The Great Barrier Reef is one of the world’s natural wonders and houses over 7000 marine species, but Australia’s coral reefs are under immediate and accelerating loss due to climate stressors and reduced water quality.
To confront the crisis of progressively declining coral reef cover, marine bio-geochemist Emma Camp is enhancing our knowledge of reef resilience.
By studying the physiology, genetics and molecular aspects of populations of naturally stress resilient corals, Dr Camp aims to gain insight into how those populations adapted to survive such extremes and provide critical knowledge for management plans to restore and conserve the Great Barrier Reef.

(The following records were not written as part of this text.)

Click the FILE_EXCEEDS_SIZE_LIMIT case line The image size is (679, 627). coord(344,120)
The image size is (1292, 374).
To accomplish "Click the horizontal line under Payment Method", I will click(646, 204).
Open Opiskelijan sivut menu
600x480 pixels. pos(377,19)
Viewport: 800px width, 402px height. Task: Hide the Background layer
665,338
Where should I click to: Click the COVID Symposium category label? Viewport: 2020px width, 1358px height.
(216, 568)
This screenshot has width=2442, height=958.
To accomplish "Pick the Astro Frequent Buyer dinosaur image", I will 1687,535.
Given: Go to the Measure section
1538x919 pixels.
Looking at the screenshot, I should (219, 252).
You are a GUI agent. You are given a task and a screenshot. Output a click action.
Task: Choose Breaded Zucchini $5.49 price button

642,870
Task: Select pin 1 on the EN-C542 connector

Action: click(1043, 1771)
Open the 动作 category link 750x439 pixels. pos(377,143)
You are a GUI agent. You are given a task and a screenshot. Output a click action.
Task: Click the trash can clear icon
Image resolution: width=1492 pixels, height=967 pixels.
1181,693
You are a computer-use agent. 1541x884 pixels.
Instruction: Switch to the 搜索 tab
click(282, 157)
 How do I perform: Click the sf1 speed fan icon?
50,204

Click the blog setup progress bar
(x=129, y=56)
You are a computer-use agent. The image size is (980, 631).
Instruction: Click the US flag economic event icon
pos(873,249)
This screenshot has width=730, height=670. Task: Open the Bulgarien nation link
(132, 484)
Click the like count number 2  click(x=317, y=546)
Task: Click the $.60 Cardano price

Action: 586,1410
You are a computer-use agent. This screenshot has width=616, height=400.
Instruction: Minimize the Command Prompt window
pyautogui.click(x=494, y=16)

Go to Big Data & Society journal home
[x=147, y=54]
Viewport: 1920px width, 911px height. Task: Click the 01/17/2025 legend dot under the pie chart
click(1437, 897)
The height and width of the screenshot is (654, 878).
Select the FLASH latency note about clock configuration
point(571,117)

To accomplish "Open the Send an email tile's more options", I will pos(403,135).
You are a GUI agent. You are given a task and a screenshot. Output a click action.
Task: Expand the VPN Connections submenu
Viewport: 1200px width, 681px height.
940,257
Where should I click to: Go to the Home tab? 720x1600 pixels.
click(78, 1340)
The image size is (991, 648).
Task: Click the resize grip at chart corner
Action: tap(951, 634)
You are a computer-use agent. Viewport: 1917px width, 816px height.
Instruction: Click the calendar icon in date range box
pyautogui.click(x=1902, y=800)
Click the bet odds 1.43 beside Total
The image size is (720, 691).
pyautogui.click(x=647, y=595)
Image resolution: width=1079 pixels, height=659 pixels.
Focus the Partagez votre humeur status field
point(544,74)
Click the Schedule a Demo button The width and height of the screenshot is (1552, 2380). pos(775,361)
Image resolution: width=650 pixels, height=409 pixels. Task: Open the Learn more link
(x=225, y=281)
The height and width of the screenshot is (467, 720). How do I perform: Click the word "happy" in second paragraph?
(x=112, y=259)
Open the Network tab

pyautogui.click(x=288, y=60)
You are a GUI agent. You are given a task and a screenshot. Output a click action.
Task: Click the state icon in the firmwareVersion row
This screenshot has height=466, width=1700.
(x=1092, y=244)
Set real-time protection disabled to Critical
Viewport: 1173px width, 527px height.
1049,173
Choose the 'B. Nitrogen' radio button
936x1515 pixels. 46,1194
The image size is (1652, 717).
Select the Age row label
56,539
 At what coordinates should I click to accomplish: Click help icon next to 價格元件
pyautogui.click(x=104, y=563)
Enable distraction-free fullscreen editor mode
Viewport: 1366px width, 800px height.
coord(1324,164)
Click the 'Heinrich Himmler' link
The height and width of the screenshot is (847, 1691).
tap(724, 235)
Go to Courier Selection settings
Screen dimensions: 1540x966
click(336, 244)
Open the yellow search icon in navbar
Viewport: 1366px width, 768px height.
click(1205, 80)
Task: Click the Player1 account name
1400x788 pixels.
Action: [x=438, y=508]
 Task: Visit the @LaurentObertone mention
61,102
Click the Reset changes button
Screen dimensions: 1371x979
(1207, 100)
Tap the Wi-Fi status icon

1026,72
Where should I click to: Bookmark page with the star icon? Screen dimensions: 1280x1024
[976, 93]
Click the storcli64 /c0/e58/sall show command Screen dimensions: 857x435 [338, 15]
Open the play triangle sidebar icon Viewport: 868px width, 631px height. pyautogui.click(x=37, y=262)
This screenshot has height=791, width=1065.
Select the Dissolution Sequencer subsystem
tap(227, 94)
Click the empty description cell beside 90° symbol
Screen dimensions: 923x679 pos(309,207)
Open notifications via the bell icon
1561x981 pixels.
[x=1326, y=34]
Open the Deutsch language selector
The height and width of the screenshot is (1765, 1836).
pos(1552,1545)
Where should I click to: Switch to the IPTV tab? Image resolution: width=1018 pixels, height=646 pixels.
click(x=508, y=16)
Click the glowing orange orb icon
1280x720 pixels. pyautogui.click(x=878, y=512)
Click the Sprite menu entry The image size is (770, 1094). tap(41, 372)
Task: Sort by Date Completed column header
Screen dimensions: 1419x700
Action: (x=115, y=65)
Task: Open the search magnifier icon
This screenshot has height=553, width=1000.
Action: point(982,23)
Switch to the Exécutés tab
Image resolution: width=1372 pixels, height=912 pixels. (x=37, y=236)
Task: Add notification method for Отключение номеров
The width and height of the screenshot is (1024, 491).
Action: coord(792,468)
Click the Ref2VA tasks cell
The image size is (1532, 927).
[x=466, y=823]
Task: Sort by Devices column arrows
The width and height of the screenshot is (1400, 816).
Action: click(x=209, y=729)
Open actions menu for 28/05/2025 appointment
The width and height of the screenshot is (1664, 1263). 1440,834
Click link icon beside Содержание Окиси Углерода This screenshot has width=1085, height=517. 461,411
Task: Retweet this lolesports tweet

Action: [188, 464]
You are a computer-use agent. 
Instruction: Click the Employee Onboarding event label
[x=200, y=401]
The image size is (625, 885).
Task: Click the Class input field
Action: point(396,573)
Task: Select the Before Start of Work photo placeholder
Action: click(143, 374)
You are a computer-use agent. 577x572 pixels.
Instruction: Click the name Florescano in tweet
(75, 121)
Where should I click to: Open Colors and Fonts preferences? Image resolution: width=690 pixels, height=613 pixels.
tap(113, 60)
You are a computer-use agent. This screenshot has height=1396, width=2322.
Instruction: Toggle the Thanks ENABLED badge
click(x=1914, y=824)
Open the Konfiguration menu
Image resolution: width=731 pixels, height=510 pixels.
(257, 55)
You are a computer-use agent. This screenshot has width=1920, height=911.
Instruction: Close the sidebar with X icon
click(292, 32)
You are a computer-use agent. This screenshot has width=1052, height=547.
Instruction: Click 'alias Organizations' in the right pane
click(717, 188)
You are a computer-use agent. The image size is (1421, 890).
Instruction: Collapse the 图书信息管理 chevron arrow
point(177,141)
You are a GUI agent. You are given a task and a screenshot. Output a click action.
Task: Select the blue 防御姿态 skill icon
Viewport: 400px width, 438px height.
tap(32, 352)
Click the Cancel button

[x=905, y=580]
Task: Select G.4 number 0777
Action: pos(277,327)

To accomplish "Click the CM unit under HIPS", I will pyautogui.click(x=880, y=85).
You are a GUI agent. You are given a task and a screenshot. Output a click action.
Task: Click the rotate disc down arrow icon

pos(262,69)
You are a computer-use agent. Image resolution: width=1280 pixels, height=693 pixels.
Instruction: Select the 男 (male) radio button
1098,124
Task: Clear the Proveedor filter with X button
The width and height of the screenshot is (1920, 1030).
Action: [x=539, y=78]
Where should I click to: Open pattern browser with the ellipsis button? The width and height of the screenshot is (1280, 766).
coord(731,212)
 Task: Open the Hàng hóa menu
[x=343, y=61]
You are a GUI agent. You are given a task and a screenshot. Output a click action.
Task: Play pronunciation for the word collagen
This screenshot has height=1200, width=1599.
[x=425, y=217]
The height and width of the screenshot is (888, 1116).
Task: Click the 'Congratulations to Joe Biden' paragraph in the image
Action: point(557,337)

Dr Camp’s research of ‘supercorals’ thriving in extreme mangrove lagoon conditions has contributed to new adaptive management options on the Great Barrier Reef and has also enhanced reef protection plans in New Caledonia, the Seychelles and the Cayman Islands.
Emma’s extensive public engagement has spanned social media campaigns, underwater photography and primary and secondary school visits. Emma is also a United Nations Young Leader for Sustainable Development Goals.
Dr Emma Camp was awarded her PhD from the University of Essex in 2015 and is currently an ARC DECRA and UTS Chancellor’s Postdoctoral Research Fellow with the Climate Change Cluster (C3), Faculty of Science, University of Technology Sydney.